Stored records:
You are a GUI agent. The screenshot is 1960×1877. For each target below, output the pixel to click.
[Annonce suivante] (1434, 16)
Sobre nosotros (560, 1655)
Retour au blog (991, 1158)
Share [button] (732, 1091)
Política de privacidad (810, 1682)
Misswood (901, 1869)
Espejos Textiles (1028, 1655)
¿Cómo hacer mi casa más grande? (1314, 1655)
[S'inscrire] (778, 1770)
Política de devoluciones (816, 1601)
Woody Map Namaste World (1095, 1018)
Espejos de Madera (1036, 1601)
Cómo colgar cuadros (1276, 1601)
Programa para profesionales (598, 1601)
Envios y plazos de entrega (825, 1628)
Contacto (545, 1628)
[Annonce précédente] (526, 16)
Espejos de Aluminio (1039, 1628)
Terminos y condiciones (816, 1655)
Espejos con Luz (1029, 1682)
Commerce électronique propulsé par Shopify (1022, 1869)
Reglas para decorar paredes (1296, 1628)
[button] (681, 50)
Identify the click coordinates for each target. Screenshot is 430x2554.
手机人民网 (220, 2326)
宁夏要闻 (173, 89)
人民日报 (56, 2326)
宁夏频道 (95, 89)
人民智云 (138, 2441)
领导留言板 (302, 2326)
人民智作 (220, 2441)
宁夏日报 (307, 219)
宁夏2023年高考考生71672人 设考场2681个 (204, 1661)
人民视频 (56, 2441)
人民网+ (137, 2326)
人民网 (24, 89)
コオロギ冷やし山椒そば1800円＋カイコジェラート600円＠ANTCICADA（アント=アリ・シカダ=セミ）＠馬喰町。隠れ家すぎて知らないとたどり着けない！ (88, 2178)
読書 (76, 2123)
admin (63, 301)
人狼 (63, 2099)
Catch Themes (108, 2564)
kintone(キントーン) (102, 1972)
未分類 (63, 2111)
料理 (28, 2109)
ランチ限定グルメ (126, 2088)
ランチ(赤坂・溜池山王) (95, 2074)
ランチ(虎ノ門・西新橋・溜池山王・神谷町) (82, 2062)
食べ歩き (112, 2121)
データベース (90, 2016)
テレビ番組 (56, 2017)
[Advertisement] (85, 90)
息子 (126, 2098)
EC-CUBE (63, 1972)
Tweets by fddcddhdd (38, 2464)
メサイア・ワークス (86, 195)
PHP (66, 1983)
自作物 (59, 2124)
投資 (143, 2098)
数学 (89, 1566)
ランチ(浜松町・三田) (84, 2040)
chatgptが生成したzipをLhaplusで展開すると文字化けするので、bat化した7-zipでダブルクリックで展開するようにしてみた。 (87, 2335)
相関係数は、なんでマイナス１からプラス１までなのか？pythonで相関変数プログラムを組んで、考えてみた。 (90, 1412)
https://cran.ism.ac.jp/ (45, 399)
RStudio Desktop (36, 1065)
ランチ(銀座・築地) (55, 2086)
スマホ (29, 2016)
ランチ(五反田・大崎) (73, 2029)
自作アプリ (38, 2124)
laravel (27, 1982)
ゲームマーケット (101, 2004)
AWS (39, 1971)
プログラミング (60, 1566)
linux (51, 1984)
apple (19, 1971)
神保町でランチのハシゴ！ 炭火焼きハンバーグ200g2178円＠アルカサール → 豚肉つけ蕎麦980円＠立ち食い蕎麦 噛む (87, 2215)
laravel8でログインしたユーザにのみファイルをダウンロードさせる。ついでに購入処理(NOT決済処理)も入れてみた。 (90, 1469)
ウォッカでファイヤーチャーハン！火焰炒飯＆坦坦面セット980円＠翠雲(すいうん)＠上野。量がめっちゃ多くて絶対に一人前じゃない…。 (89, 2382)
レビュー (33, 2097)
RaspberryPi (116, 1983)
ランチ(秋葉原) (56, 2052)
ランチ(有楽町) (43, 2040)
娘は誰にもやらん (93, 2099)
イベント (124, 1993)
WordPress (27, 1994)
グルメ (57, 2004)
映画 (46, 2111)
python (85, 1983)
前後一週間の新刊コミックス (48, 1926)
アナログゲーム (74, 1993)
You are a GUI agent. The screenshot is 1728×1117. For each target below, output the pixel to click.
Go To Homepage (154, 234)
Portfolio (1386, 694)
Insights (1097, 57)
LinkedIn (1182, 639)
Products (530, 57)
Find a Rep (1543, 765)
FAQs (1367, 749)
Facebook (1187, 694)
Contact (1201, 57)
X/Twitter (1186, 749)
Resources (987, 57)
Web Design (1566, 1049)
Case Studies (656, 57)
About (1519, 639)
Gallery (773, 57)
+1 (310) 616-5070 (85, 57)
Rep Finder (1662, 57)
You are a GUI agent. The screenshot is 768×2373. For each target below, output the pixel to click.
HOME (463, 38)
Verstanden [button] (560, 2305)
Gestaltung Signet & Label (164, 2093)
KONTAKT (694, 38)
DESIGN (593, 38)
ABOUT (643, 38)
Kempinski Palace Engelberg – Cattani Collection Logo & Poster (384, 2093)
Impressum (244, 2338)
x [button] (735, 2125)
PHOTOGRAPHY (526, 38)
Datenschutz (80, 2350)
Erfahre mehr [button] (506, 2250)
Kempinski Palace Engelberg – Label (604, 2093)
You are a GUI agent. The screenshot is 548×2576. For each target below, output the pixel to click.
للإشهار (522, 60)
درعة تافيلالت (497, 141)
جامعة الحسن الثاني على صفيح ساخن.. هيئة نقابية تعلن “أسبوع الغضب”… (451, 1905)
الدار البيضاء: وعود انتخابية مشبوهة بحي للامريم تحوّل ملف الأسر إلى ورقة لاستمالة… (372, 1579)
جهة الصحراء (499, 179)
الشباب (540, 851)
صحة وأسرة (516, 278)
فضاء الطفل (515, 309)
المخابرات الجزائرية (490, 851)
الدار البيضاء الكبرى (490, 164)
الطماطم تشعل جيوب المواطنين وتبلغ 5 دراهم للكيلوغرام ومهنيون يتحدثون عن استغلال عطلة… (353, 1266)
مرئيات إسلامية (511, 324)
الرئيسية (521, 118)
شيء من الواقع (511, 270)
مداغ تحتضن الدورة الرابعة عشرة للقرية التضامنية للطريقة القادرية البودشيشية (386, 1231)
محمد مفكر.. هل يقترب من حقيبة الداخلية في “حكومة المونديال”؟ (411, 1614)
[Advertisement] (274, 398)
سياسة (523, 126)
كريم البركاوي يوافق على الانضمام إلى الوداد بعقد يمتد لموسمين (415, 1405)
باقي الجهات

What is needed: What this exercise asks for is the data above, retyped exactly.

Task solution:
You are a GUI agent. The screenshot is 1960×1877. For each target below, output the pixel to click.
[Annonce suivante] (1434, 16)
Sobre nosotros (560, 1655)
Retour au blog (991, 1158)
Share [button] (732, 1091)
Política de privacidad (810, 1682)
Misswood (901, 1869)
Espejos Textiles (1028, 1655)
¿Cómo hacer mi casa más grande? (1314, 1655)
[S'inscrire] (778, 1770)
Política de devoluciones (816, 1601)
Woody Map Namaste World (1095, 1018)
Espejos de Madera (1036, 1601)
Cómo colgar cuadros (1276, 1601)
Programa para profesionales (598, 1601)
Envios y plazos de entrega (825, 1628)
Contacto (545, 1628)
[Annonce précédente] (526, 16)
Espejos de Aluminio (1039, 1628)
Terminos y condiciones (816, 1655)
Espejos con Luz (1029, 1682)
Commerce électronique propulsé par Shopify (1022, 1869)
Reglas para decorar paredes (1296, 1628)
[button] (681, 50)
Identify the click coordinates for each target. Screenshot is 430x2554.
手机人民网 (220, 2326)
宁夏要闻 (173, 89)
人民日报 (56, 2326)
宁夏频道 (95, 89)
人民智云 (138, 2441)
领导留言板 (302, 2326)
人民智作 (220, 2441)
宁夏日报 (307, 219)
宁夏2023年高考考生71672人 设考场2681个 (204, 1661)
人民视频 (56, 2441)
人民网+ (137, 2326)
人民网 (24, 89)
コオロギ冷やし山椒そば1800円＋カイコジェラート600円＠ANTCICADA（アント=アリ・シカダ=セミ）＠馬喰町。隠れ家すぎて知らないとたどり着けない！ (88, 2178)
読書 (76, 2123)
admin (63, 301)
人狼 (63, 2099)
Catch Themes (108, 2564)
kintone(キントーン) (102, 1972)
未分類 (63, 2111)
料理 (28, 2109)
ランチ限定グルメ (126, 2088)
ランチ(赤坂・溜池山王) (95, 2074)
ランチ(虎ノ門・西新橋・溜池山王・神谷町) (82, 2062)
食べ歩き (112, 2121)
データベース (90, 2016)
テレビ番組 (56, 2017)
[Advertisement] (85, 90)
息子 (126, 2098)
EC-CUBE (63, 1972)
Tweets by fddcddhdd (38, 2464)
メサイア・ワークス (86, 195)
PHP (66, 1983)
自作物 (59, 2124)
投資 (143, 2098)
数学 (89, 1566)
ランチ(浜松町・三田) (84, 2040)
chatgptが生成したzipをLhaplusで展開すると文字化けするので、bat化した7-zipでダブルクリックで展開するようにしてみた。 (87, 2335)
相関係数は、なんでマイナス１からプラス１までなのか？pythonで相関変数プログラムを組んで、考えてみた。 (90, 1412)
https://cran.ism.ac.jp/ (45, 399)
RStudio Desktop (36, 1065)
ランチ(銀座・築地) (55, 2086)
スマホ (29, 2016)
ランチ(五反田・大崎) (73, 2029)
自作アプリ (38, 2124)
laravel (27, 1982)
ゲームマーケット (101, 2004)
AWS (39, 1971)
プログラミング (60, 1566)
linux (51, 1984)
apple (19, 1971)
神保町でランチのハシゴ！ 炭火焼きハンバーグ200g2178円＠アルカサール → 豚肉つけ蕎麦980円＠立ち食い蕎麦 噛む (87, 2215)
laravel8でログインしたユーザにのみファイルをダウンロードさせる。ついでに購入処理(NOT決済処理)も入れてみた。 (90, 1469)
ウォッカでファイヤーチャーハン！火焰炒飯＆坦坦面セット980円＠翠雲(すいうん)＠上野。量がめっちゃ多くて絶対に一人前じゃない…。 (89, 2382)
レビュー (33, 2097)
RaspberryPi (116, 1983)
ランチ(秋葉原) (56, 2052)
ランチ(有楽町) (43, 2040)
娘は誰にもやらん (93, 2099)
イベント (124, 1993)
WordPress (27, 1994)
グルメ (57, 2004)
映画 (46, 2111)
python (85, 1983)
前後一週間の新刊コミックス (48, 1926)
アナログゲーム (74, 1993)
You are a GUI agent. The screenshot is 1728×1117. For each target below, output the pixel to click.
Go To Homepage (154, 234)
Portfolio (1386, 694)
Insights (1097, 57)
LinkedIn (1182, 639)
Products (530, 57)
Find a Rep (1543, 765)
FAQs (1367, 749)
Facebook (1187, 694)
Contact (1201, 57)
X/Twitter (1186, 749)
Resources (987, 57)
Web Design (1566, 1049)
Case Studies (656, 57)
About (1519, 639)
Gallery (773, 57)
+1 (310) 616-5070 (85, 57)
Rep Finder (1662, 57)
You are a GUI agent. The screenshot is 768×2373. For each target below, output the pixel to click.
HOME (463, 38)
Verstanden [button] (560, 2305)
Gestaltung Signet & Label (164, 2093)
KONTAKT (694, 38)
DESIGN (593, 38)
ABOUT (643, 38)
Kempinski Palace Engelberg – Cattani Collection Logo & Poster (384, 2093)
Impressum (244, 2338)
x [button] (735, 2125)
PHOTOGRAPHY (526, 38)
Datenschutz (80, 2350)
Erfahre mehr [button] (506, 2250)
Kempinski Palace Engelberg – Label (604, 2093)
You are a GUI agent. The screenshot is 548×2576. For each target below, output the pixel to click.
للإشهار (522, 60)
درعة تافيلالت (497, 141)
جامعة الحسن الثاني على صفيح ساخن.. هيئة نقابية تعلن “أسبوع الغضب”… (451, 1905)
الدار البيضاء: وعود انتخابية مشبوهة بحي للامريم تحوّل ملف الأسر إلى ورقة لاستمالة… (372, 1579)
جهة الصحراء (499, 179)
الشباب (540, 851)
صحة وأسرة (516, 278)
فضاء الطفل (515, 309)
المخابرات الجزائرية (490, 851)
الدار البيضاء الكبرى (490, 164)
الطماطم تشعل جيوب المواطنين وتبلغ 5 دراهم للكيلوغرام ومهنيون يتحدثون عن استغلال عطلة… (353, 1266)
مرئيات إسلامية (511, 324)
الرئيسية (521, 118)
شيء من الواقع (511, 270)
مداغ تحتضن الدورة الرابعة عشرة للقرية التضامنية للطريقة القادرية البودشيشية (386, 1231)
محمد مفكر.. هل يقترب من حقيبة الداخلية في “حكومة المونديال”؟ (411, 1614)
[Advertisement] (274, 398)
سياسة (523, 126)
كريم البركاوي يوافق على الانضمام إلى الوداد بعقد يمتد لموسمين (415, 1405)
باقي الجهات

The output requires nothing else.